The growth rate of the internet exceeds that of any previous technology. Measured by users and bandwidth, Internet has been growing at a rapid rate since its conception (with more than 5% year-over-year), on a curve geometric and sometimes exponential. Today, the Internet is growing in three different directions — size, processing power, and software sophistication — making it one of the fastest evolving technology mankind has ever made. However, inventions that are usually created as a productivity tool often end up being used for other uses.

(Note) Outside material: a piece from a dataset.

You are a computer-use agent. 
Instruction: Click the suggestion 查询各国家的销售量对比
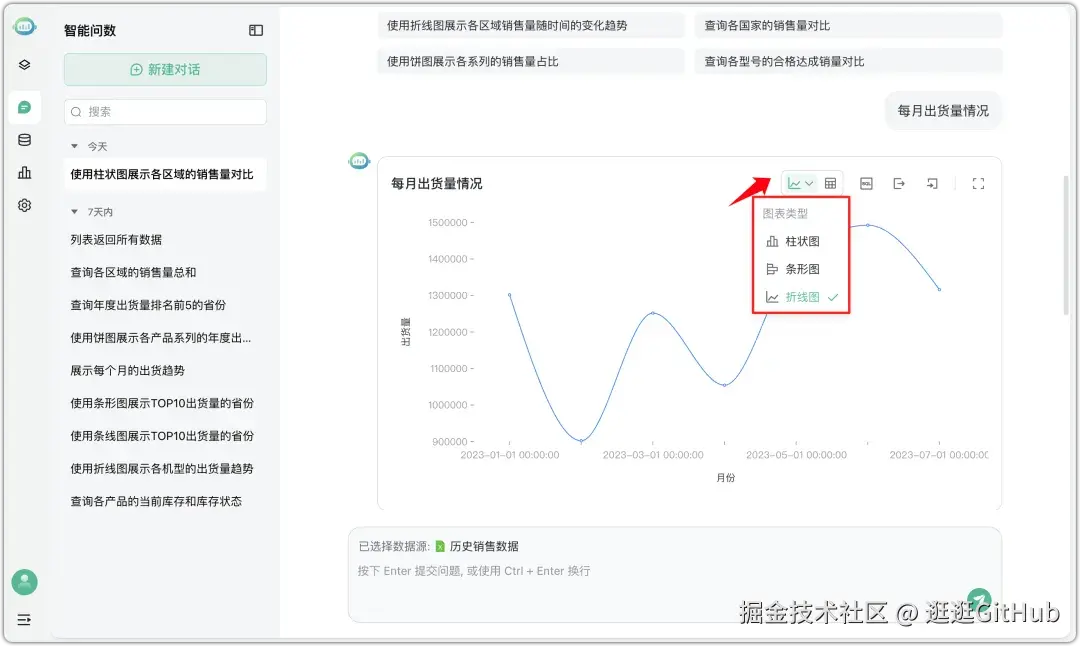tap(848, 25)
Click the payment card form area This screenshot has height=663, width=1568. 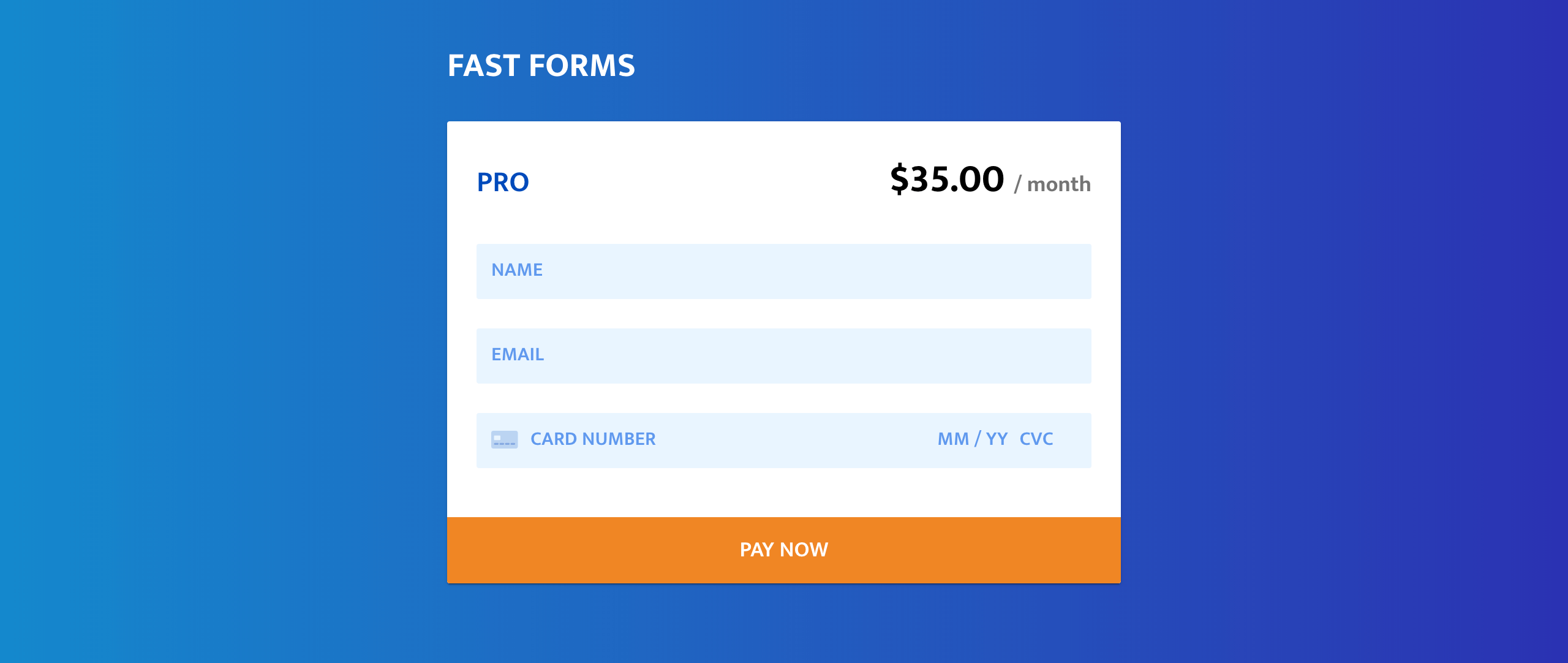pos(784,439)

Despite the connectivity the internet provides the world and the wealth of information that can be shared, a large number of those who use the internet use it mainly for social purposes. Though this is not bad, recent young generations have grown up with internet as a normal standard and thus, our generations are growing more and more dependent on the internet. I remember how cellphones were of monstrous size in the 1990’s and their incapability to work mild distances from their base charger. My parents never got me a cellphone until I reached high school. It was never meant to be used to call friends for friendly chit chat (I could do that at school or on the bus), but rather was a device to be used in case of emergencies. Similarly, the house internet was only available for reading homework assignments or printing word documents. I will admit, I squeezed in some secret periods of anime marathoning and StarCraft sessions in between, but no harm done, right? I am definitely a teenager who has used the computer and internet as a means of doing everything, which was easily recognizable when I suddenly felt uncomfortable when I moved into a house with no ethernet port in the room.
Living in the third floor of the house, I was dismayed when I discovered that the internet hub was located in the basement, a full three floors down. Having only 2 15-ft cables in hand, I had to forego any internet on my main desktop for a two week period. I will admit, it was definitely a pleasant and refreshing experience, being forced to go to the library to study for several hours straight. There’s a certain clear-mindedness when the inter-web is taken out of the picture. No longer can you conveniently run home and chat someone about a homework assignment, or randomly ask a friend to play a game of DrawMyThing on omgpop.com or play StarCraft. Consequently, the internet has become a social medium and integral part of our lives, despite how our parents may still see it as recent invention. I know I’ve had my parents complain to me about how much time I waste on the internet, and though I don’t like being criticized, it’s is definitely true. Often time, self-control is the only thing that can help you maintain a sufficient balance of work and play.
So, to just wrap up the post, since it ended up being longer than I anticipated, there is a common habit that I think many of people share, which is the immediate urge to boot up a computer the moment one wakes up or returns home from a long day at work. I know I’m guilty of this, and whether that’s a good habit or bad one is hard to say…but…
The seven websites I immediately open once I wake my computer include:
Once in a blue moon do I visit CNN.com or NBC. It pains me to know that I don’t hold any particular interest to stay abreast of current events (a vice both my parents and friends have pointed out to me). Perhaps I’ll add them as #8 and push myself to read more online articles. I thoroughly enjoyed an article from the Wall Street Journal that EFuzzy forwarded to me and hope that, perhaps, by reading more (in contrast to visiting StarCraft, anime, and movie websites) I’ll improve my writing and become more well-read.